= David Forrest (pseudonym) =

Pseudonym of novelist duo

David Forrest is a pen-name used by English novelists Robert Forrest-Webb (9 April 1929 – 23 April 2023) and David Eliades (born 1933) to write four books, And to My Nephew Albert I Leave the Island What I Won off Fatty Hagan in a Poker Game (1969), The Great Dinosaur Robbery (1970), After Me, the Deluge (1972), and The Undertaker's Dozen (1974). These books featured tight plotlines and riotous humor, touching at the same time some serious topics: The Great Dinosaur Robbery and Nephew deal with the Cold War, After Me, the Deluge with religion.

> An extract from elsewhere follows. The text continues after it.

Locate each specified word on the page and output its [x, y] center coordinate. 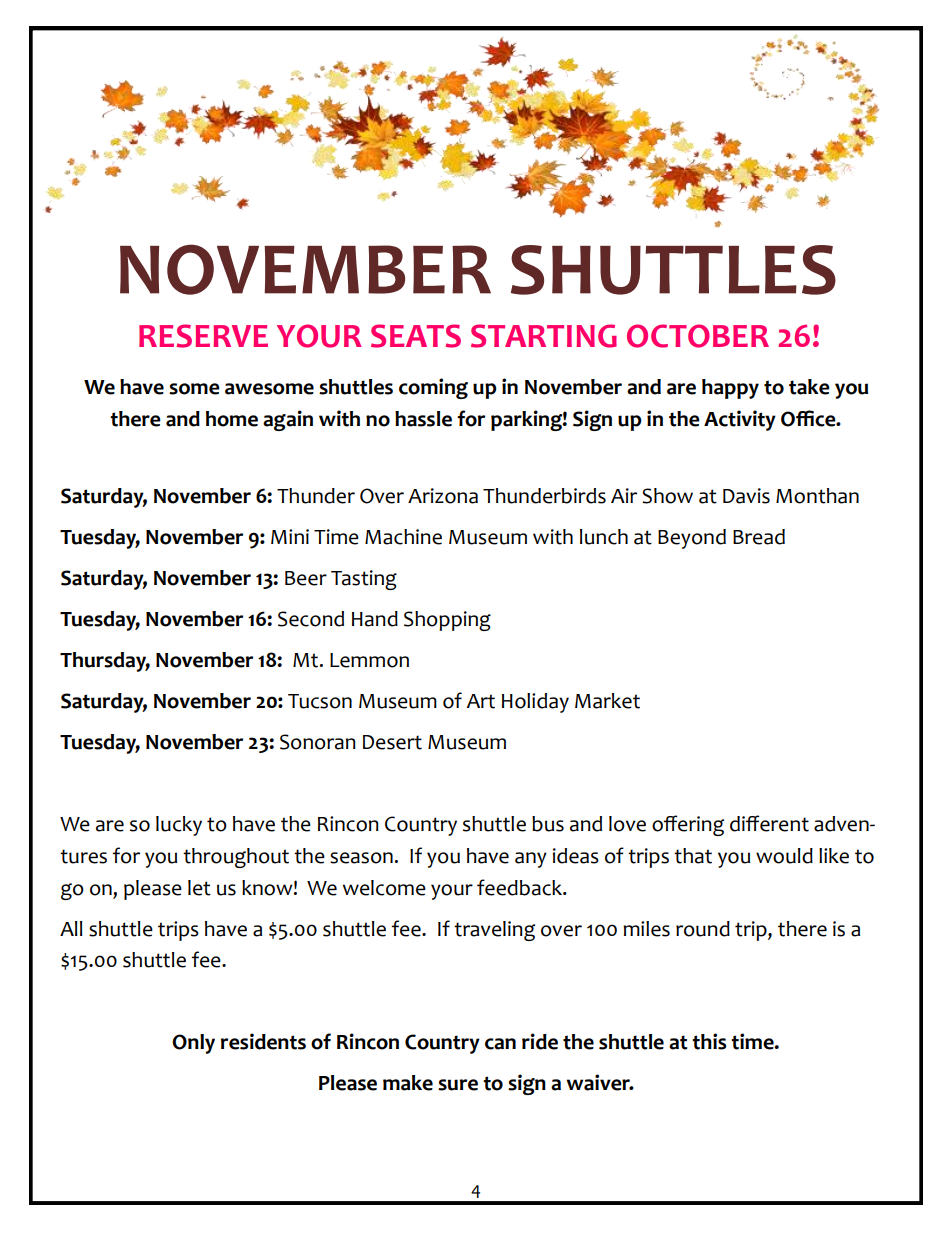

After Me, the Deluge was interpreted into the lavish stage musical Aggiungi un Posto a Tavola by the Italian impresarios Pietro Garinei, Sandro Giovannini and Iaia Fiastri in 1974 and has been running in Italy for over 44 years. It is firmly entrenched as a family favourite and is reported to have been seen by more than 15-million people. Its English version, Beyond the Rainbow, ran at the Adelphi Theatre, London, for two years during the late 1970s. It has also broken box-office records in the whole of Latin America and in Spain, Austria, Germany, Russia and Hungary. The Great Dinosaur Robbery became a Disney movie, One of Our Dinosaurs Is Missing (1975), which was also highly considered in its time. All these books are published by Hodder & Stoughton and are currently available online as e-books.